The answer is that the citizens of this odd upstate town are here in the warm months of summer when Ithaca goes from medieval to romantic, when the trees are dressed in green leaves, the gorges flow with cool water, and the sky is the bluest in the heavens. Most of us don’t have this pleasure, since the school year is so appropriately scheduled for the doomsday months of winter.
But, come on. We’re talking about Cornell students. We may only have the wintry pleasures of snow, ice, and sleet to work with here, but it just takes a little altitude and ingenuity to make a gray time into a great time.
Just as University of Miami students hit the beaches with their bikinis, Cornellians hit the slopes with their skis, snowboards, and ski boards. When life gives you lemons, make lemonade, and after a few runs at 40 miles per hour down a powdery mountain your daily morning trudge may evolve into an anticipatory prance. With local resorts like Greek Peak, a 20 minute car ride from campus, and Labrador Mountain, about a 45 minute trip, Cornellians have a reason to say Ithaca is gorgeous.

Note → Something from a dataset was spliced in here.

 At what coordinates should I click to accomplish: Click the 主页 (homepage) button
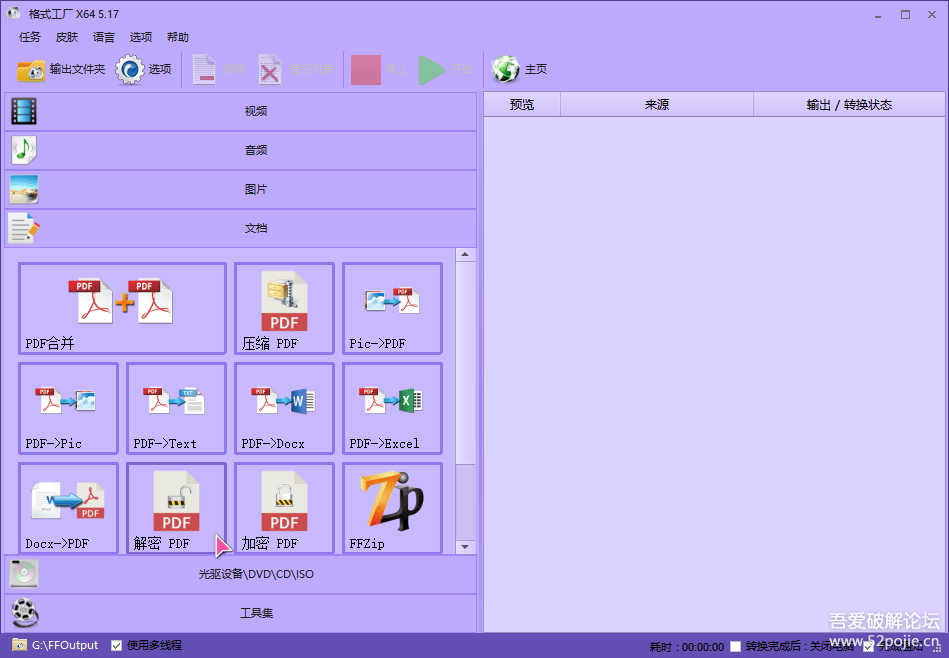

“While you can’t really compare the terrain within our reach to some of the great Western mountains, skiers and riders at Cornell are much better off location-wise than many of our counterparts across the country. Friends of mine from Michigan and Minnesota have grown up skiing on landfills with a third of the vertical and a quarter of the number of runs as Greek Peak,” said Justin Davison ’01, president of the Cornell Ski and Snowboard Club, which boasts a membership of 250 students.

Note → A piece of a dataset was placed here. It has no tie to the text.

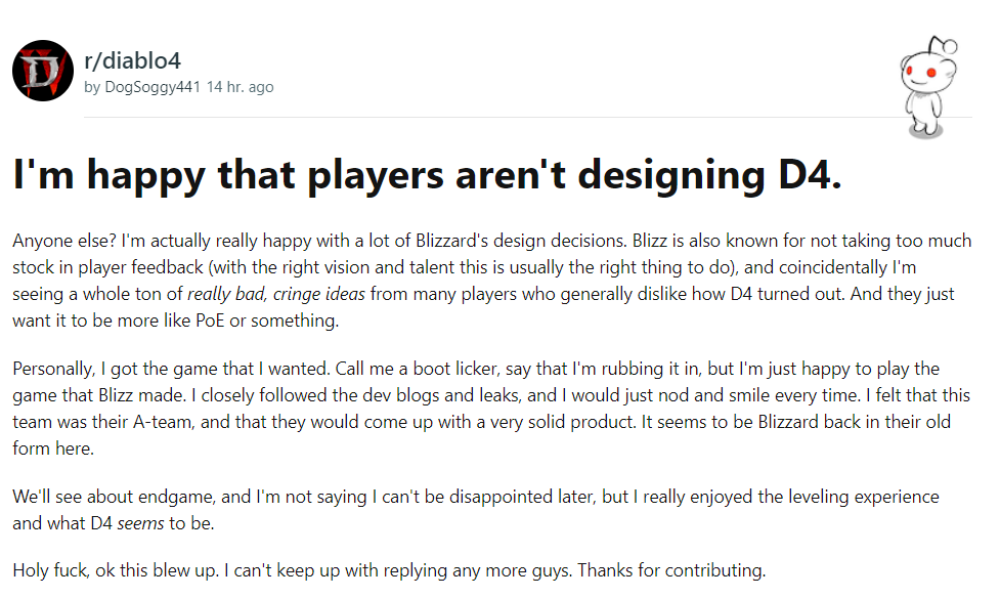Click the post title about designing D4
This screenshot has width=1000, height=598.
(427, 174)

Although Greek Peak may solicit as much praise from students as Harvard does, there’s a reason it’s the largest resort in central New York. The Peak has more vertical and more trails than other mountains in the area.

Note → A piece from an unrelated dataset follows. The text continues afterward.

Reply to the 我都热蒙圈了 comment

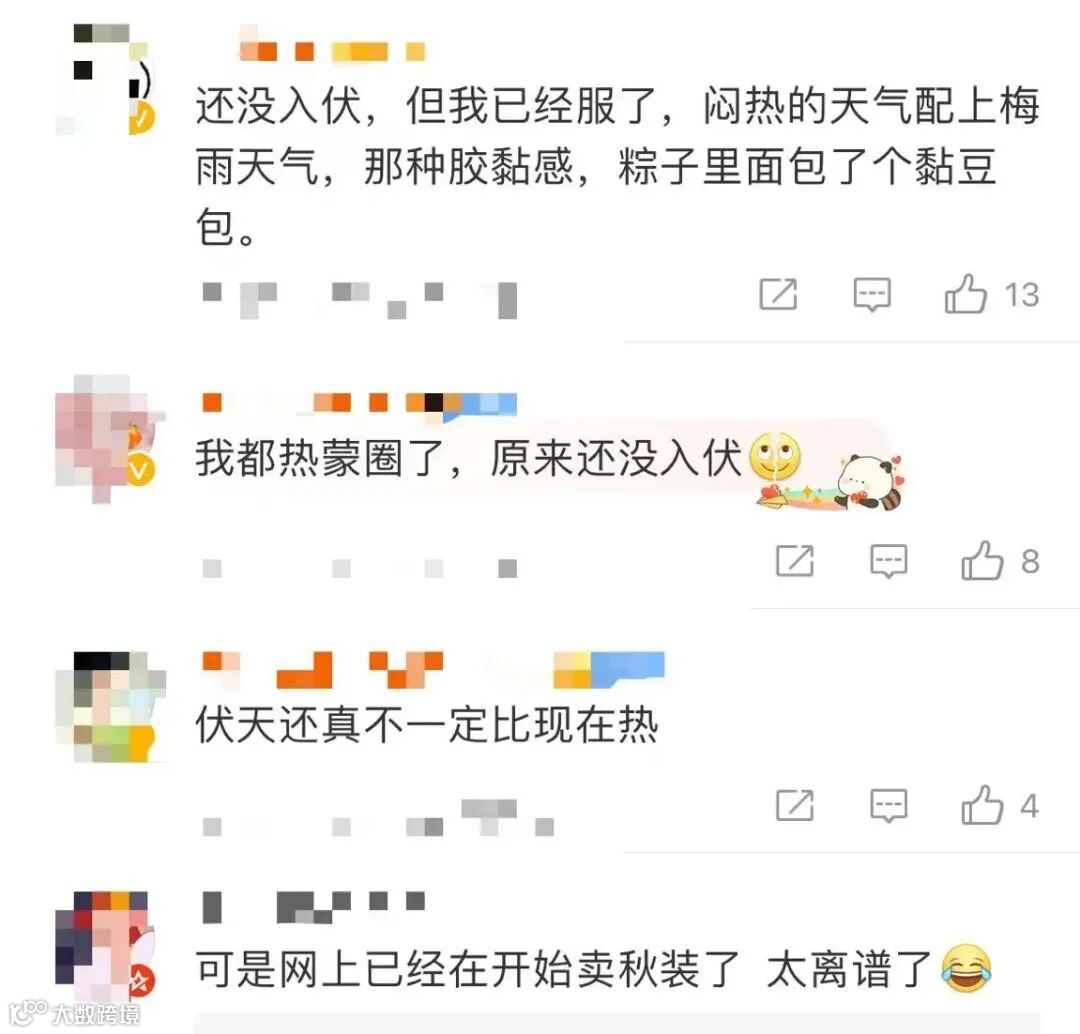tap(889, 561)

“For being so close, Greek Peak has some solid bump runs and challenging glades. Recreational ski and snowboard clubs come from as far away as Philadelphia to ski ‘the Peak,’ and as a club we do all of our local skiing there,” Davison continued.
According to Greek Peak group sales representative John Kozlowski, “We have one of the best snow sports schools on the east coast. In comparison to the other mountains in central New York we offer more of a destination resort setting.”
And although a destination resort isn’t what the average college student is looking for, Greek Peak still relies on them for a large portion of their business. They offer students an opportunity to make the best of a hard winter at a decent price. This year the Peak offered students a season pass for only $99, and to sweeten the deal there’s a bus that runs every Saturday from campus. It’s free for Ski Club members, five bucks for non-members.
Those who hold season passes are the people seen frolicking around campus, clicking their heels together each time it snows as you drearily march to your next class. Why are these snow bunnies so joyful? Conditions have been excellent this year.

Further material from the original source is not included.